Outro ponto a ser percebido em nosso país e que está diretamente relacionado às companhias abertas, é o fato de grande parte das companhias abertas no Brasil serem sociedades em que a estrutura de composição do capital social é concentrada, em modelos de controle definido¸ ao contrário do que se observa nos Estados Unidos, onde há grande quantidade de companhias com dispersão acionária no modelo de “corporations”.
Esta questão das estruturas de composição do capital social das companhias abertas, no modelo de concentração vs. dispersão acionária, também tem reflexos na escolha do momento em que tais companhias acabam optando por realizar as suas ofertas públicas. Veja-se que nas companhias com concentração acionária, que são aquelas em que há a presença de acionistas controladores que, individualmente ou em conjunto, possuem mais do que 50% + 1 das ações votantes e que são o modelo predominante no Brasil, tais acionistas controladores têm uma opinião determinante em tal decisão e acabam sendo mais seletivos ao aguardar o que consideram ‘melhor momento de mercado’.
Observando esse intervalo de 2022, 2023 e 2024 e colocando em perspectiva as “Janelas de Oportunidade” que, de tempos em tempos, aparecem no Mercado de Capitais, parece-nos que este período também tem sido propício para planejamento, organização de objetivos e direcionamento de focos, em especial, a partir do acompanhamento e da compreensão das regras recentemente editadas pela CVM. Por sinal, a Autarquia tem buscado reduzir o custo de observância regulatória dos participantes e, com isso, também gerar possibilidades.
A modernização do arcabouço regulatório de ofertas públicas de valores mobiliários, por exemplo, trouxe maior flexibilidade, agilidade e segurança jurídica para a realização de ofertas públicas no Mercado de Capitais. A Resolução CVM nº 160/2022 facilitou a obtenção conjunta dos registros de companhia aberta e de oferta pública, dentro do procedimento dos registros concomitantes, que simplificaram, substancialmente, o procedimento registral dos emissores. Com foco em clareza, objetividade e na facilitação do entendimento das informações para o público investidor, a Resolução CVM nº 160/2022 também contemplou modelos de prospecto mais sucintos e segmentados pelo tipo de valor mobiliário ofertado.

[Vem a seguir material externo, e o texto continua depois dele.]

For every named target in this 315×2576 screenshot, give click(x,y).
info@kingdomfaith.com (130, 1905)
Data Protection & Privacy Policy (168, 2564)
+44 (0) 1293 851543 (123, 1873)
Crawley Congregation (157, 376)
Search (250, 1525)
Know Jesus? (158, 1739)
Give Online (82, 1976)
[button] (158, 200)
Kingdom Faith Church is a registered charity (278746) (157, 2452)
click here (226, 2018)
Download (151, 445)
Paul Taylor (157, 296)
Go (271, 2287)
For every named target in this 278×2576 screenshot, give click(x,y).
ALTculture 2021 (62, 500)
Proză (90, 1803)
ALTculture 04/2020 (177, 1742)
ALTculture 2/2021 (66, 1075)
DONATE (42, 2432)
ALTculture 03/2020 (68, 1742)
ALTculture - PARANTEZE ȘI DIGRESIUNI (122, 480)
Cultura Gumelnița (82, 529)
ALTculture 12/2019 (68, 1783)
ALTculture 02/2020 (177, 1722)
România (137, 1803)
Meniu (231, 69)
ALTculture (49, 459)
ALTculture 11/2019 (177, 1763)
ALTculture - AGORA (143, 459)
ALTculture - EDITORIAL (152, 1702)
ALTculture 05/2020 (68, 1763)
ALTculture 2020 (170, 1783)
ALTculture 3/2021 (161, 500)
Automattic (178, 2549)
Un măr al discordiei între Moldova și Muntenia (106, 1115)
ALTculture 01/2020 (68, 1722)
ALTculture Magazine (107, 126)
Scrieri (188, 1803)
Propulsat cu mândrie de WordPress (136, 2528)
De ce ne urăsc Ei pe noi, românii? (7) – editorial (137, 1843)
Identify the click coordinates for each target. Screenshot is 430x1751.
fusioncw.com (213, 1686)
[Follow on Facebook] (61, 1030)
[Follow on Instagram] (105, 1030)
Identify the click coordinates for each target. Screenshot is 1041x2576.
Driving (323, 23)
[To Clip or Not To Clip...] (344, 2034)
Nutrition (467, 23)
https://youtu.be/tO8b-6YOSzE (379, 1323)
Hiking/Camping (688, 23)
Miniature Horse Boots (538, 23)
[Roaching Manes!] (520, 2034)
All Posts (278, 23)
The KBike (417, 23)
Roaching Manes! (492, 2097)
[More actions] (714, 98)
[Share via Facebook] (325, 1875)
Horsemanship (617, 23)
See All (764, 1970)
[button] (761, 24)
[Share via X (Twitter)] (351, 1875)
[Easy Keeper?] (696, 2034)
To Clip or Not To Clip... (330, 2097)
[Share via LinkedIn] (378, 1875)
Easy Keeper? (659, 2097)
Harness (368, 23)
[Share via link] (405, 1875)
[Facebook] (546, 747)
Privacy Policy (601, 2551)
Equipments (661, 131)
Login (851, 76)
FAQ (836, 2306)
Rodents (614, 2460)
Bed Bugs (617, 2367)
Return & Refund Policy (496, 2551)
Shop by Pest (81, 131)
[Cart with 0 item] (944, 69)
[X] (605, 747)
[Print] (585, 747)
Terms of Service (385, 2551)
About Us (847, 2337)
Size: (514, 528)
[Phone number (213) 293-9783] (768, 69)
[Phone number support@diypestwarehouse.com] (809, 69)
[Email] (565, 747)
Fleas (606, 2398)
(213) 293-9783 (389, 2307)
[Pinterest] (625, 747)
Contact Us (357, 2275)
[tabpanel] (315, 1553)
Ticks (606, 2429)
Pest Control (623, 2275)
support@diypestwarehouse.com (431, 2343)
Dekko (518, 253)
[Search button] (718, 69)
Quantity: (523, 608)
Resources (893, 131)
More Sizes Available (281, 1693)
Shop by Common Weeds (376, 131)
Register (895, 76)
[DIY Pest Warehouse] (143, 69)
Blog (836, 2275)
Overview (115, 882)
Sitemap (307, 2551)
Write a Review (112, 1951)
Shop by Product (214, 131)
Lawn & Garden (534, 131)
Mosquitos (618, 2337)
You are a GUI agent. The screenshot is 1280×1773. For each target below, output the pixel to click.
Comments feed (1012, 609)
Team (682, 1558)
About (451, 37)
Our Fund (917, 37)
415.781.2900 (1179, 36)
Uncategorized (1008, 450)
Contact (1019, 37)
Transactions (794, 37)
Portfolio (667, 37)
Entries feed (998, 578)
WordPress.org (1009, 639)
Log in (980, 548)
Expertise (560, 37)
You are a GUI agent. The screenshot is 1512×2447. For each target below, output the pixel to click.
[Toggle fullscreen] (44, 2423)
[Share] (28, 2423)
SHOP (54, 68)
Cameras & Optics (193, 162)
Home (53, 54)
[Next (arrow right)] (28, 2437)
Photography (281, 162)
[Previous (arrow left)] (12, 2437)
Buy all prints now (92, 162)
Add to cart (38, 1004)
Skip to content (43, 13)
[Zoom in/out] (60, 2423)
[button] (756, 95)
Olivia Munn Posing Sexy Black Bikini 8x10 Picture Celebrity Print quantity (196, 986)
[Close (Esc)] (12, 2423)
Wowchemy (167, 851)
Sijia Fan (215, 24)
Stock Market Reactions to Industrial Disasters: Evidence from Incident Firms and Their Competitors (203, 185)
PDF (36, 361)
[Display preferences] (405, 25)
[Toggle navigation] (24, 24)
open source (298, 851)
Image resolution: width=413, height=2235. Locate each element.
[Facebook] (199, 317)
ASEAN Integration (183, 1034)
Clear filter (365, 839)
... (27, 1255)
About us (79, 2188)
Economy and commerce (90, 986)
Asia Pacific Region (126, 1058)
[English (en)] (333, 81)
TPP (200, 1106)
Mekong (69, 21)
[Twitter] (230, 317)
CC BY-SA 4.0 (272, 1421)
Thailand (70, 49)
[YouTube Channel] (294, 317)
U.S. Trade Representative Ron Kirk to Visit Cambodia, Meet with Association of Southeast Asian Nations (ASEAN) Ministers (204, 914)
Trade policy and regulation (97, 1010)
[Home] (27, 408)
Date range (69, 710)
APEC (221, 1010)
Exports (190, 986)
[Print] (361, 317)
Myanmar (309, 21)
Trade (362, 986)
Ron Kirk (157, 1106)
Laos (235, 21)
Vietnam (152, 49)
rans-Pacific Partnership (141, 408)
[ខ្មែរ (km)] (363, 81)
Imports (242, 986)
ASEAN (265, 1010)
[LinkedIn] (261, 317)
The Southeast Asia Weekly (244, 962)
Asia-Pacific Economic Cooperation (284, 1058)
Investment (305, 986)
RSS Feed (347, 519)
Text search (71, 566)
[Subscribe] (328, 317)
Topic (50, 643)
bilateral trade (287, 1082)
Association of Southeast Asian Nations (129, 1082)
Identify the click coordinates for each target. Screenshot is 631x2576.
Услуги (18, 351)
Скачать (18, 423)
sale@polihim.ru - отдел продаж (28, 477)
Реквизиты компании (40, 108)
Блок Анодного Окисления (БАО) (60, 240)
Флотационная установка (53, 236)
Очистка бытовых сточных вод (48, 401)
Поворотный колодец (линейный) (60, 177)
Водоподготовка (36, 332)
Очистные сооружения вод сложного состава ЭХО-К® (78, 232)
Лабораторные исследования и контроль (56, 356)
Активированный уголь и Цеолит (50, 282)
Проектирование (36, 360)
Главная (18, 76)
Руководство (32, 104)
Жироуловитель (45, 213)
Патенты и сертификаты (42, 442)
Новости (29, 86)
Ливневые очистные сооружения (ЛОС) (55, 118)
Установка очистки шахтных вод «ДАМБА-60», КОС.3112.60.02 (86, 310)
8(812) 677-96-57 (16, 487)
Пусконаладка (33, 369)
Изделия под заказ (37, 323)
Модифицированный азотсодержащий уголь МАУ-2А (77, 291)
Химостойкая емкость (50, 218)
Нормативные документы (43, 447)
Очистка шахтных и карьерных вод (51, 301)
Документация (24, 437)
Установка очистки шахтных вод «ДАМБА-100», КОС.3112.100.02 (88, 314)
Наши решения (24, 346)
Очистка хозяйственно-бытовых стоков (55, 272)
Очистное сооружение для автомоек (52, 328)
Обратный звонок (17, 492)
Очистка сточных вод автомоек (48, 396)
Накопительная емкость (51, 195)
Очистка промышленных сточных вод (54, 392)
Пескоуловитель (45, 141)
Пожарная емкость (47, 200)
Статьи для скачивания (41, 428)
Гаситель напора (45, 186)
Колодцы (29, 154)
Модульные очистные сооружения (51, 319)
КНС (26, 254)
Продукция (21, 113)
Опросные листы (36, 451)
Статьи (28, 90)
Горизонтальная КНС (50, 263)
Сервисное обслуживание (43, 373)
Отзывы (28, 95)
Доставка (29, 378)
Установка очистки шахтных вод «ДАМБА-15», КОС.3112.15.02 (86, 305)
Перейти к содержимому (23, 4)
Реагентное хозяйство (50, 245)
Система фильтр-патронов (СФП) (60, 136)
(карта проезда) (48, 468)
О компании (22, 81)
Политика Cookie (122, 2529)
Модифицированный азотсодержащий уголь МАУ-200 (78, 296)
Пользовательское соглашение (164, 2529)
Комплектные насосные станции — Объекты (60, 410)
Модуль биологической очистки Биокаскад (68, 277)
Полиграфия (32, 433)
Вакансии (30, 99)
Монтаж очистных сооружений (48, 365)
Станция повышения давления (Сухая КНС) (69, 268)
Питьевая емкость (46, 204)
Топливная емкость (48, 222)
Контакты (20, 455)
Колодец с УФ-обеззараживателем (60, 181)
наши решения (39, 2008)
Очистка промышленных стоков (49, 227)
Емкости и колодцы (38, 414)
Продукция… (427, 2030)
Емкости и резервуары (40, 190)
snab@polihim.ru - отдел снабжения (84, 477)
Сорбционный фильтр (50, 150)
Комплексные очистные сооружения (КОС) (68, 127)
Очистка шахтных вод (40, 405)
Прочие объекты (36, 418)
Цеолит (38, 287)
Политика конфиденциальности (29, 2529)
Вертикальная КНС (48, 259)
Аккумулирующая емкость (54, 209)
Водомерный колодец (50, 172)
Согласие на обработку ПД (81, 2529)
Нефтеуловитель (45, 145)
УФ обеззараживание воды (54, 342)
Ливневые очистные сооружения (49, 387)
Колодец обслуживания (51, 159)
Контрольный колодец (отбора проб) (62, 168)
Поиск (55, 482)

Eu finalizo esse artigo frisando que, dentre as múltiplas atribuições do regulador do Mercado de Capitais, há uma importante Função Desenvolvimentista, que auxilia o Brasil e o nosso ambiente de negócios a perceber a existência de cenários para atividades empresariais. Ao exercer essa atribuição, a CVM busca tornar o segmento regulado pela Autarquia cada vez mais inclusivo, plural e democrático, exaltando que o Mercado de Capitais é ferramenta para o desenvolvimento de políticas públicas e para a geração de emprego e renda em nosso país.
João Pedro Nascimento
é presidente da Comissão de Valores Mobiliários - CVM.